In the Ozarks in America ( Missouri and Arkansas, populated by Scots-Irish) the term snickersnee is what we call an Arkansas toothpick or Bowie knife.

Snack was a Scots term for a return cut (slice back?), usually using the sharpened clip/spine.

In Lewis Carroll's Jabberwocky, the verse is:
One, two! One, two! And through and through
The vorpal blade went snicker-snack!
He left it dead, and with its head
He went galumphing back.


In Burns "Ode to a Haggis" the line goes:
Clap in his walie nieve a blade,
He'll make it whissle;
An legs an arms, an heads will sned,
Like taps o thrissle.

Translation"
Clap in his hearty fist a blade,
He'll make it whistle;
And legs, and arms, and heads will get cut off
Like the heads of thistles.
 
The "average American" would be very satisfied begin the flea market crap from China and Pakistan.

They would, it would cut their vegetables and slice their bread just fine.

There is always a better flashlight, knife, watch, phone etc.
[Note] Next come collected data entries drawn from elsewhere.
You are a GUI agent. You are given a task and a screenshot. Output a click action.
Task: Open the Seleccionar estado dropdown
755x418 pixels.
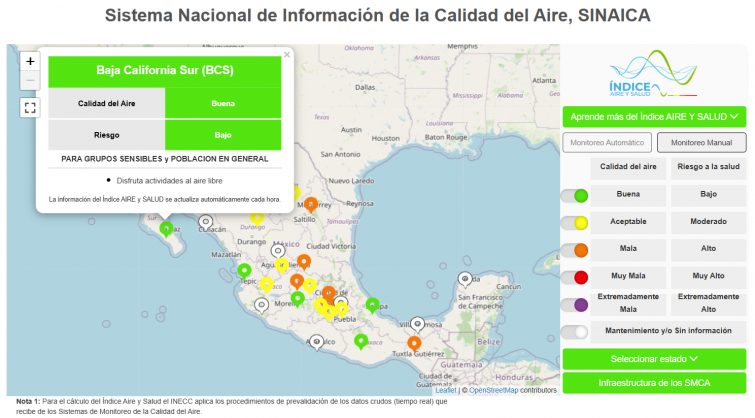coord(654,358)
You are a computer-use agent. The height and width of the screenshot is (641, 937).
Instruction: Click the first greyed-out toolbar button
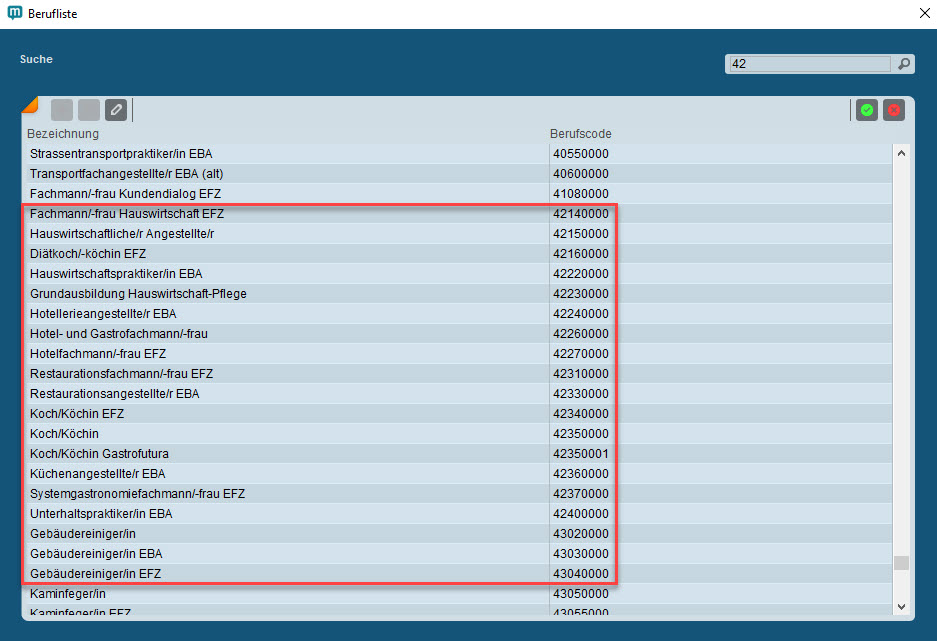pyautogui.click(x=62, y=110)
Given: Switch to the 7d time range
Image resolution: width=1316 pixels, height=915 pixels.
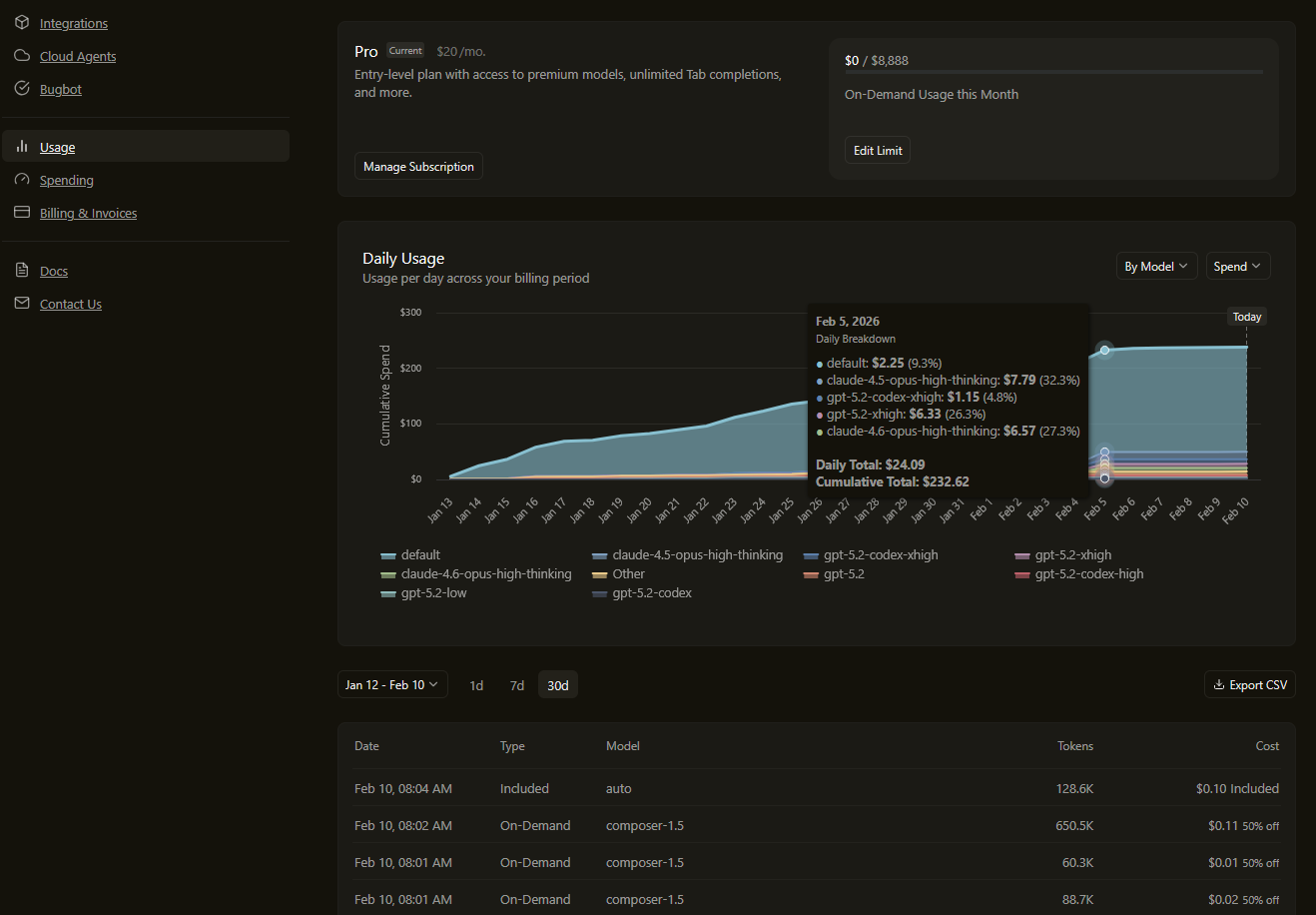Looking at the screenshot, I should 517,686.
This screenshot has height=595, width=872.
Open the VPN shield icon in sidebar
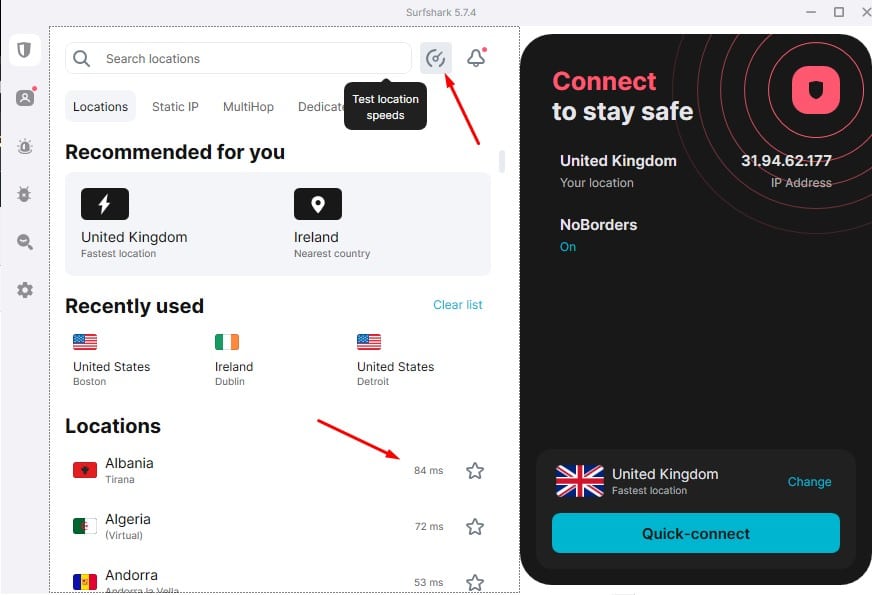(24, 50)
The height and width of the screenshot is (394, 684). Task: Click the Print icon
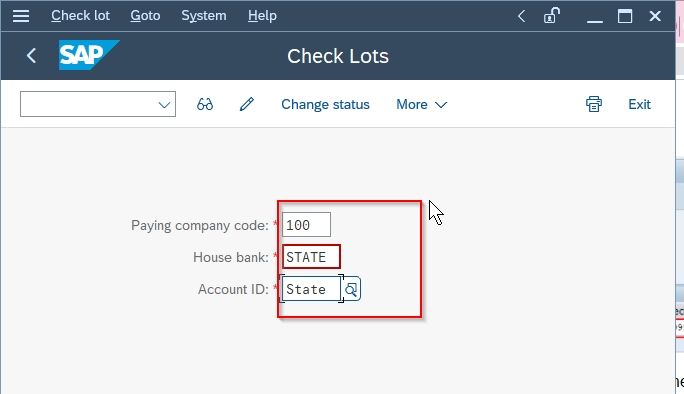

The reality is people do not need awesome stuff, but those of use who make awesome stuff are really lucky there are people who want it.
 
A lot more people drink MD 20/20 than Chateau Petrus, but the MD is still crap. :D

It all kinda taste like crap until you are use to it, that is part of the fun :)
 
LOL. No, MD 20/20 only took one try for me at 17 and that was the purple version which seemed the least offensive.o_O Later, in life, I discovered that their were actually fortified wines like like port that didn't make you want to vomit on the first sip. :p
It all kinda taste like crap until you are use to it, that is part of the fun :)
 
LOL. No, MD 20/20 only took one try for me at 17 and that was the purple version which seemed the least offensive.o_O Later, in life, I discovered that their were actually fortified wines like like port that didn't make you want to vomit on the first sip. :p

Oh even the best wines taste horrible to me.

I much prefer a good whiskey or a Guinness Stout
 
Oh even the best wines taste horrible to me.

I much prefer a good whiskey or a Guinness Stout

I’m definitely strongly in the camp of “if you have to acquire a taste for it, it tastes like crap and you shouldn’t eat/drink it”.